Here are my measurements……….
Chest: 51 inches
Thighs: 31 inches
Belly: 62 inches
biceps: 19 inches
Hello. My name is Pono and I want to be a skinnyaire. Yesterday and the day before were great! More than great, they were motivating. How, you say? My sister called me and asked me to meet her at the gym! When someone else goes with you, calls you, stops by and invites you, texts you, emails you, or just plain harrasses you with the purpose of doing it with you, it can make a world of a difference between not going and going with a purpose. I will say that it is much easier and funner to meet someone who is right there with you than to fly solo. I mean, let’s check out history. History only proves its better flying with a co-pilot. There was Adam and Eve in the garden together, Bonnie and Clyde livin la vida loca, Fred Flintstone and Barney Rubble, Bam Bam and Pebbles, Mutt and Jeff, Pinkey and the brain, Phineas and Ferb, Stockton and Malone, Montana and Rice, Jordan and Pippen, the Olsen twins, Batman and Robin….need I go on? So, for this blog, thanks sis! I have posted a couple of pics of my triathlete sister who made it to the world championships held in New Zealand next summer. There she will compete for eternal glory…..oh, wait, that’s from Harry Potter….where she will compete for the world triathlete title! Right now she is in the process of looking for sponsors so if any of you readers read this and know of people who donate to causes of athletic prowess, then give me a holler via comment and let me know! I will be having her guest write on the bl0g from time to time about her training tips and such. These pics are of her on some photo shoots, modelling for the likes of Trailrunner magazine, Brooks shoes and other athletic outdoor accessories.
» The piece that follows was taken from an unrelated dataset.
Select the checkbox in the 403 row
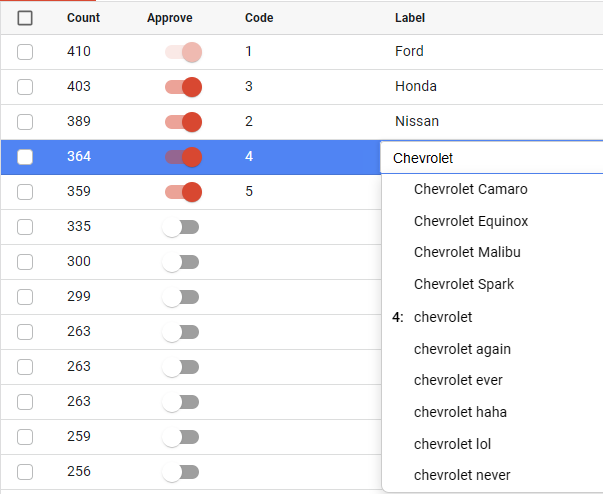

When in doubt, burn it out…….
There is definitely truth to the saying, “old school”. Walking/jogging/running is old school and it is one of the few exercises that shows the most results with the most pain involved. I am doing lots of cardio now. I ride the bike for a couple of miles at a decent clip all the while sprinting for thirty-second intervals in between the huffs and puffs and screaming thoughts of STOOOOOOOOOOOOP running through my sweaty head! I’m not gasping for air anymore, I’m begging God to shove it down my lungs as fast as he possibly can before I pass out!!! I’ve been at it a couple of days and notice a huge difference in my knees. The bike has strengthened my legs and my knees don’t hurt. In fact my legs feel quite strong. Hmmmmm. Go figure. Exercise = strength. Genius. I’m trying to find other exercises to incorporate as I inflict this torture on myself. I, at times, don’t feel like going. But then, I think of Drew, and I think of my friend Jeremy, and everyone else rooting for me. I can’t let them down. My kids are my biggest fans and I can’t let them down. My example will instill a sense of health wellness in each of my children for life and not because I preached it to them on top of my parental pulpit. So, I lace up my shoes with all these factors and people in mind and I do it again. And I do it again. Why? Because they’re worth it. Because I’m worth it. That’s why. Anyone care for a side of abs with those biceps???